Know How

Know How is the way we've come to describe our commitment to providing people with frameworks of knowledge. We've done this in a lot of ways, including working with young people in universities, working with elders, teaching, curating events and exhibits, doing workshops, and having lots of conversations.

We're dividing this up into two bits, one which gives you a little more background about our work with other people, and the other that gives you some of the manifestos we’ve written over the years.

Background

 

We have always used performance to help us face life challenges and reckon with the current political situation. We like to think of every performance as a vast interconnected conversation that we are constantly seeking to expand. This has meant our engagement work and performance work have developed a symbiotic, intertwined relationship. We are always trying to share the knowledge we gain to bring more people into the conversation, and using every project as a further prototype, using the learnings to inspire our next iteration. 

 

Manifestos

 

One thing that stays fairly constant when we begin working with new groups of people is the way we begin our first session. We always begin with an invitation: 

ask us any question you like, and we will answer. 

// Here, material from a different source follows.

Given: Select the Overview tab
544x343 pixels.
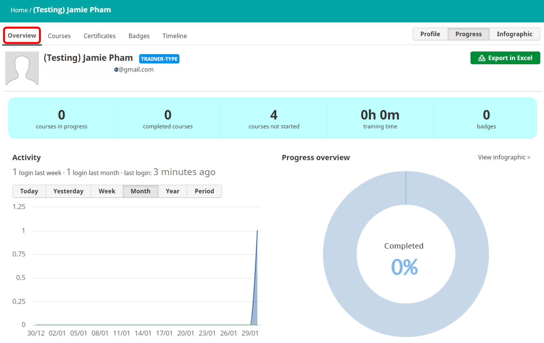Looking at the screenshot, I should [22, 36].

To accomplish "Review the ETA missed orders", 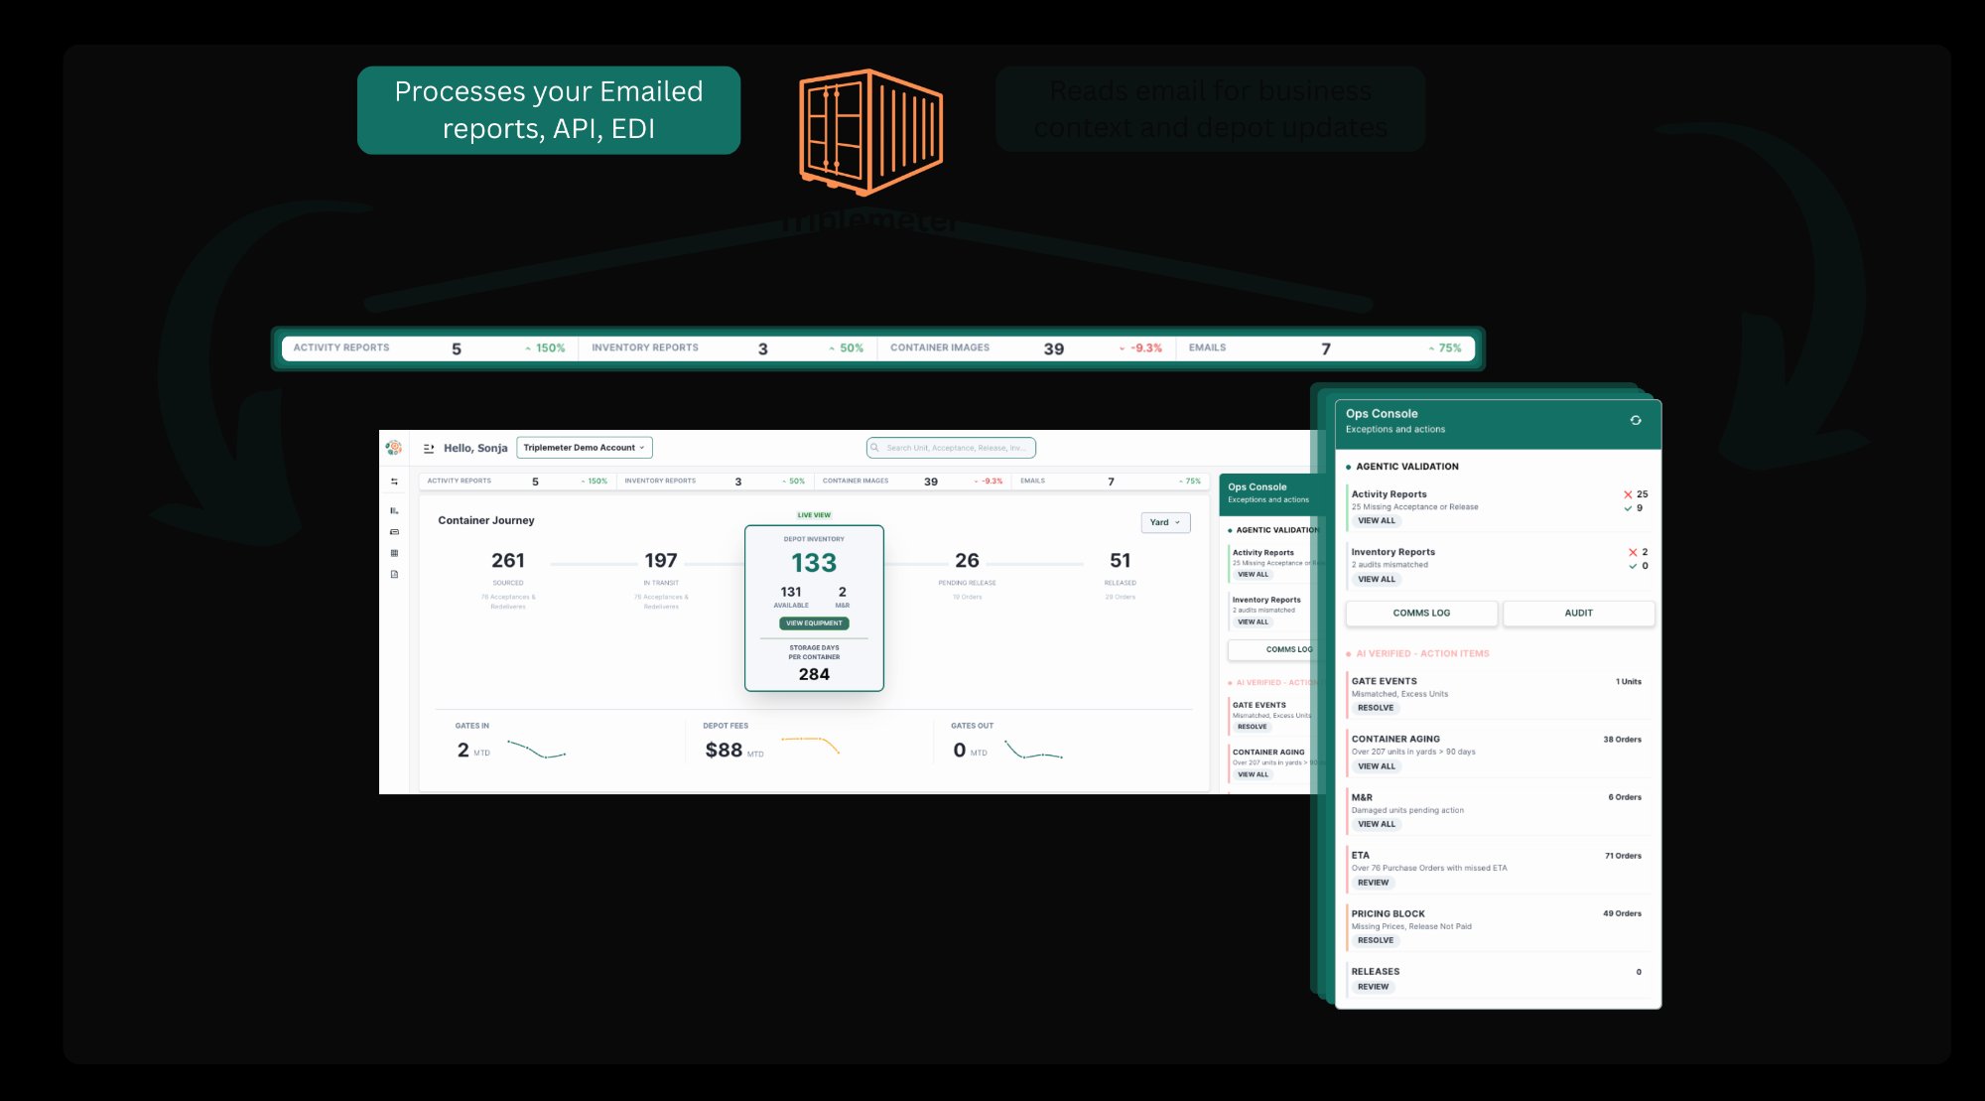I will (x=1373, y=883).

Our answers may be truthful, or they might be impulsive, or they might even be false, but we will answer any question that is posed to us. We've found this helps break down some of the initial barriers, gives us a sense of the other people in the room based on what questions they ask us, and sets a precedent for questioning. 

Exhibitions

We’ve also contributed to two exhibitions in an attempt to pull back the curtain of obscurity on our work and the ways we make work, and to combat precious, exclusionary methods of making art. Desperate Archives was our first version of this, presented at La Mama Galleria NY in 2013, and we reinterpreted this material to make A Question of Decency as part of the Confrontations Performance Festival in Lublin, Poland in 2015. The exhibition incorporated archival material from Split Britches, Holly Hughes, Citizen Reno and Penny Arcade to expose the context of making queer work within the Culture Wars of the 80s and 90s in America.